At dinner with friends the other night, Sarah, a mother of two young adults, said something that struck me. We’ve all heard how hard young adults have it during this recession. Latest estimates are that more than 50% of recent graduates are either unemployed or underemployed (working at a job they’re overqualifid for). But as Sarah said, it might just be the parents who are getting the rawest deal.
“We expected to be supporting our kids for only so long,” she said. “We’re the ones who are squeezed. We hadn’t planned on this part.” Indeed. Rising health care costs (and now young adults can stay on the family plan until age 26, adding to the fee), decimated 401ks, aging parents, and falling housing values are all added on to a new cost: supporting their young 20-somethings.
Indeed, a new study by the University of Michigan for the MacArthur Network on Transitions to Adulthood (whose research I based my book on), finds that 60% of young adults age 19-22 received money from their parents in the past year, and the amounts were not unsubstantial: on average, $7,500. And that was before the recession. It is sure to have risen.
Familial Financial Assistance to Young Adults, [pdf] by Patrick Wightman and Robert Schoeni of the University of Michigan’s National Poverty Center, and Keith Robinson of the University of Texas at Austin, uses data from 2,098 interviews conducted between 2005 and 2009, with young men and women and their families to examine how much parents are giving and for what.
“Young people in the U.S. are taking longer to leave home, finish their schooling, get stable jobs, get married, and have children,” says Wightman. “And the slow transition to traditional adult roles has been accompanied by an increase in the financial support young adults receive from their parents.”
Interestingly, the researchers found that a child’s demeanor early on predicts how much financial help they will receive later. So any 12-year-olds reading this: shape up and play nice.
“Basically,” says Wightman in a press release, “this finding shows that parents are more inclined to provide extra support to children whom they perceive as more positive and outgoing. They’re more likely to help those who, even at a young age, help themselves.”
About 65 percent of the young adults lived at home for a significant portion of every year, and the analysis did not include the value of room, board or food. However it did include money for housing away from home, a vehicle, college tuition, help paying pills or just as a gift or personal loan.
Among the key findings:
- About 42 percent of respondents reported their parents helped them pay bills, with those receiving help getting an average of $1,741;
- Nearly 35 percent of young adults said their parents helped with college tuition, with those receiving help given an average of $10,147;
- About 23 percent received help with vehicles (about $9,682 on average);
- About 22 percent received help with their rent away from home ($3,937 on average);
- About 11 percent said they received loans from their parents ($2,079 on average) and nearly 7 percent said they received financial gifts (average amount of $8,220).
“As expected, we found a large difference between high- and low-income families both in terms of whether or not they provided financial help to young adult children, and in terms of the amount they provided,” says Wightman.
About 80 percent of high-income parents provided help to young adult children, Wightman found, compared with slightly less than half of low-income parents.
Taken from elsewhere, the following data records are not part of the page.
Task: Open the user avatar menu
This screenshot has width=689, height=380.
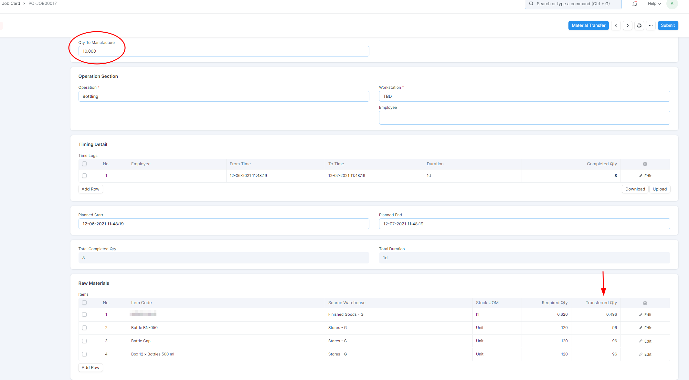Action: [x=672, y=4]
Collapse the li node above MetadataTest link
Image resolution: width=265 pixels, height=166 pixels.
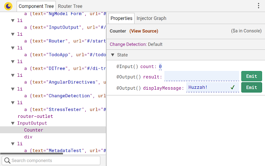pos(12,144)
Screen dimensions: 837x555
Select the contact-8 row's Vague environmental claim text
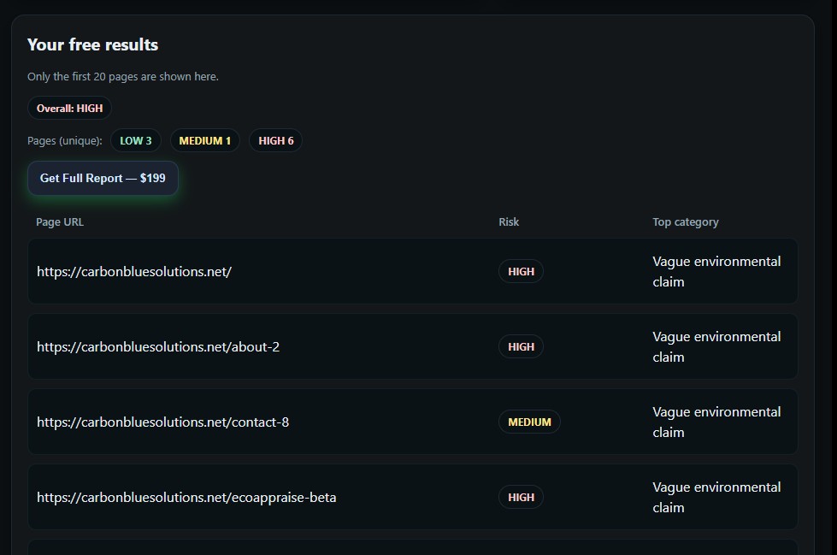click(x=716, y=422)
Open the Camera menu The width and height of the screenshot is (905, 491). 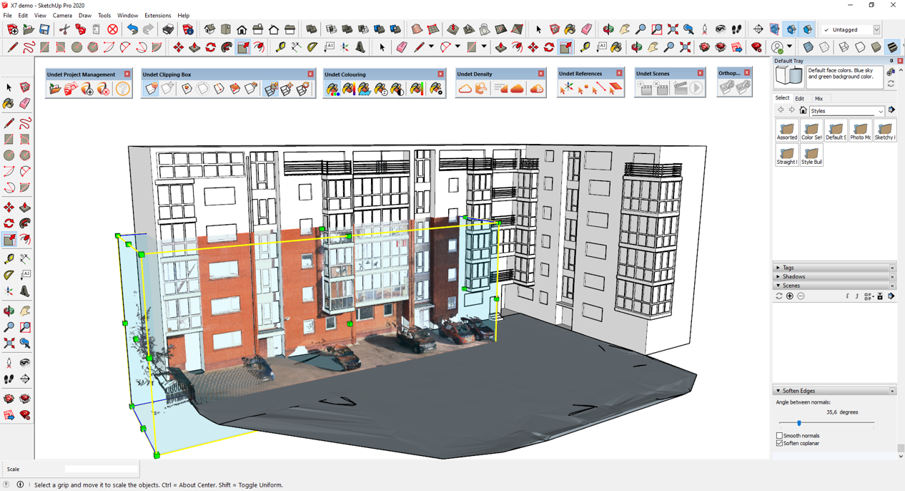[62, 15]
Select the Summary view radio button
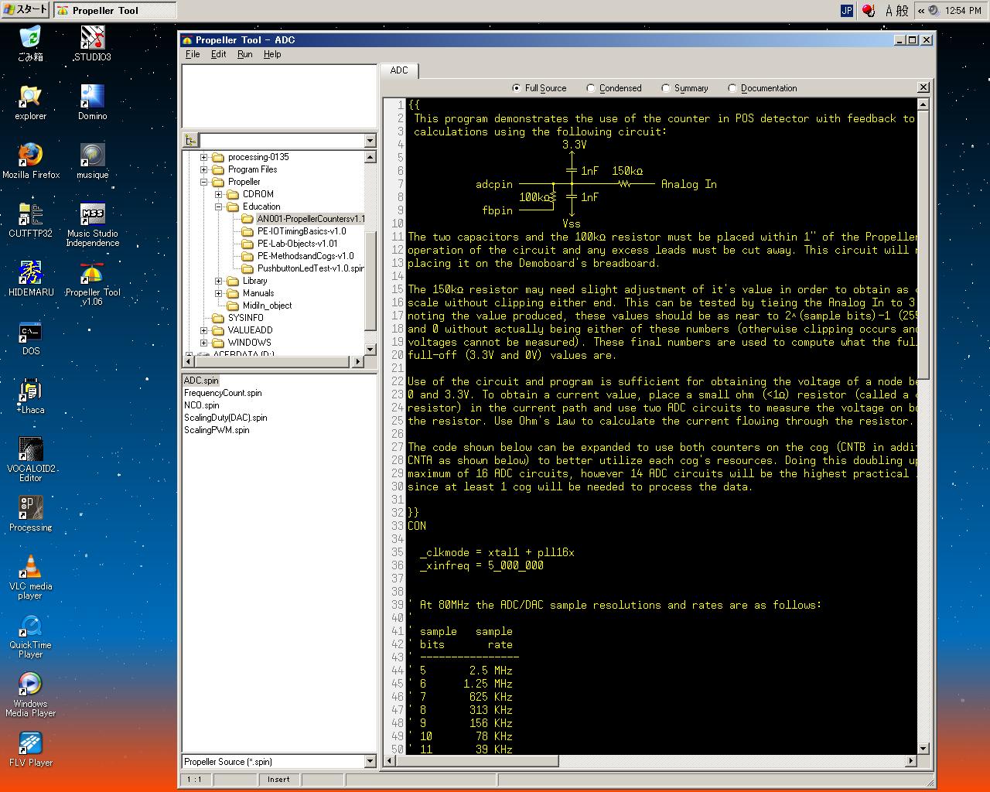 [666, 88]
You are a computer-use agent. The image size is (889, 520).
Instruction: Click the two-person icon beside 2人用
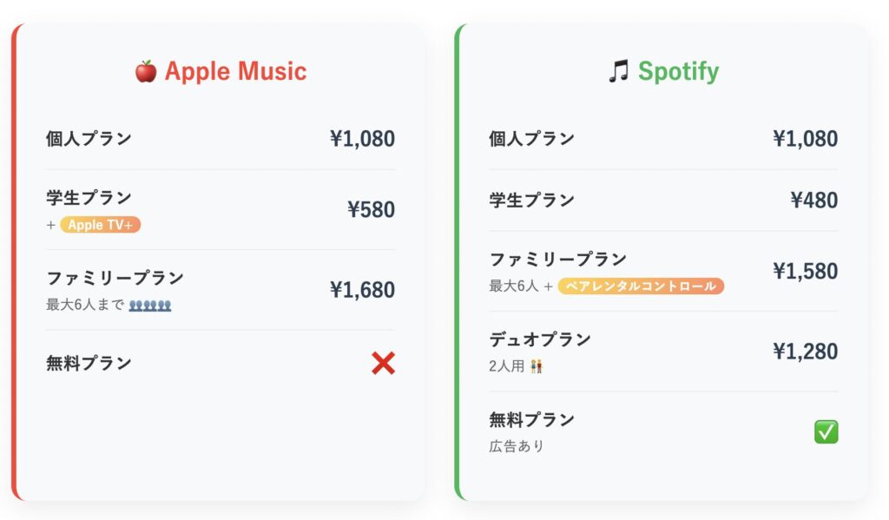[537, 366]
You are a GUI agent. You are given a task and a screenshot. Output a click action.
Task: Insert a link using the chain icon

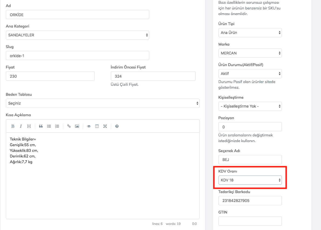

“The gap is especially large for education related assistance,” he reports, which is pause for concern, given the widening income disparity in the US between those with and without college degrees. “While just 11 percent of low-income youth received tuition assistance from their parents, 66 percent of high-income youth did. And among those who did get help, kids from high-income families received an average of $12,877, compared to $5,788 for those from low-income families.”
Still, he reports, poorer families who did help their young adult children provided as great a share of their income overall as wealthier families did – about 10 percent.
Ten percent of household income is the unexpected outlay that my friend Sarah was talking about. When Boomers like Sarah were starting out in life, they felt they had a clear idea of how life would unfold, and part of that was that they would financially support their children until they were 18 and then their kids would be off on their own. They also thought they’d have a pension to fall back on, and health care costs were the last thing on their minds. But in their lifetime, everything has changed. The pensions are gone along with job security. Health care costs have risen astronomically. And now, their children are remaining at home longer as the paths into adulthood stretch out longer. It’s enough to cause anyone gray hair.
What are your thoughts? Should parents continue to support their kids? How much do you spend on your young adult kids? Are you sacrificing your retirement income to offer this support? Is there a benefit to all this?